Dieser stellte noch einmal die Verkehrssituation rund um den Klockenberg vor und hatte einen Lösungsvorschlag mitgebracht. "Es kommt eigentlich nur eine Anbindung von der Neuen Werner Straße in Betracht", so Gryczan-Wiese. Anders seien die Verkehrsströme, insbesondere auch während der Bauphase, nicht zu verkraften.

"Wir wollen eine Mehrheit für dieses Projekt finden", betonte SPD-Fraktionsvorsitzender Mario Löhr, der auch andere Parteivertreter geladen hatte.

Nicht nur Baustraße

 Und in einem waren sich Anwohner und auch Vertreter sowohl von SPD, UWG, FDP als auch CDU bereits einig. Nur eine Baustraße, die nach der Erschließung aufgegeben wird, würde keine dauerhafte Entlastung bringen. "Zudem würden die Anwohner ihre   Grundstücke für eine reine Baustraße nicht zur Verfügung stellen", so Anwohnervertreter Jürgen Walter. Eine komplett neue     Anbindung   müsse her, damit die Betroffenen ihr O. K. geben würden.

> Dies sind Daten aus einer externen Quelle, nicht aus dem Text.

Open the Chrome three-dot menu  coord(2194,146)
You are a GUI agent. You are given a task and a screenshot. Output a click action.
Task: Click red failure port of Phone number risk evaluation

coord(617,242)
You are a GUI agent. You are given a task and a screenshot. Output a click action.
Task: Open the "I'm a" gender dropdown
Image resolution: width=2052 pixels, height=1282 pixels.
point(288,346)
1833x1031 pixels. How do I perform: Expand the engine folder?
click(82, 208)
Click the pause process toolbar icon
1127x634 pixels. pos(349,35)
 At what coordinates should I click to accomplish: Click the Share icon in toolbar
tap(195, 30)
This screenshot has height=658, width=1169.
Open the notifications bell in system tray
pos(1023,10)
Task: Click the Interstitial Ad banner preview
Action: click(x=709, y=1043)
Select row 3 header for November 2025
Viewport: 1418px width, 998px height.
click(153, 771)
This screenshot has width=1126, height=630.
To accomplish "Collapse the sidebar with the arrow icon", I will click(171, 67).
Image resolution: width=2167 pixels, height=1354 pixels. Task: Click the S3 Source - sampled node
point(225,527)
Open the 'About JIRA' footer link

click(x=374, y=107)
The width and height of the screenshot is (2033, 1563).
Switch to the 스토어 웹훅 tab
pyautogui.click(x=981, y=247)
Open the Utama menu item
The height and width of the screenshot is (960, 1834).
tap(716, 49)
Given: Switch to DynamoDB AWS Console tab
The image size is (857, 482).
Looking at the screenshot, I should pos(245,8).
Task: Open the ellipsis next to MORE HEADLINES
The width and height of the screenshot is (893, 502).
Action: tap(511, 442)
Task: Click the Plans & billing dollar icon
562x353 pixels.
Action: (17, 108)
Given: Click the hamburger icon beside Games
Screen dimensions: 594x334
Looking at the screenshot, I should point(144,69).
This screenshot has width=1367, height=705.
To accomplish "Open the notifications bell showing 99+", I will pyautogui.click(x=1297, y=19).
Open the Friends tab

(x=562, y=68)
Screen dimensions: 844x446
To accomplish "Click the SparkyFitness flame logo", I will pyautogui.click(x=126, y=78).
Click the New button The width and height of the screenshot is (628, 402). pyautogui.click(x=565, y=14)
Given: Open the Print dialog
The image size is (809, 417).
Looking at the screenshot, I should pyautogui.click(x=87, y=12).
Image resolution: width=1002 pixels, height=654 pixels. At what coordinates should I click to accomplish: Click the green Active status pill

"Bauverein Lünen mit ins Boot"

Mit großer Mehrheit sprachen sich daher auch die Anwohner für die vorgestellte Lösung der neuen Anbindung aus. Auch die Politiker versicherten, nun eingehend das neue Konzept voran treiben zu wollen. Aber auch der Bauträger, hier der Bauverein Lünen, müsse ins Boot geholt werden. Damit es eine für alle verträgliche Lösung gibt. Denn dies unterstrichen die Anwohner erneut, gegen das Baugebiet ist niemand.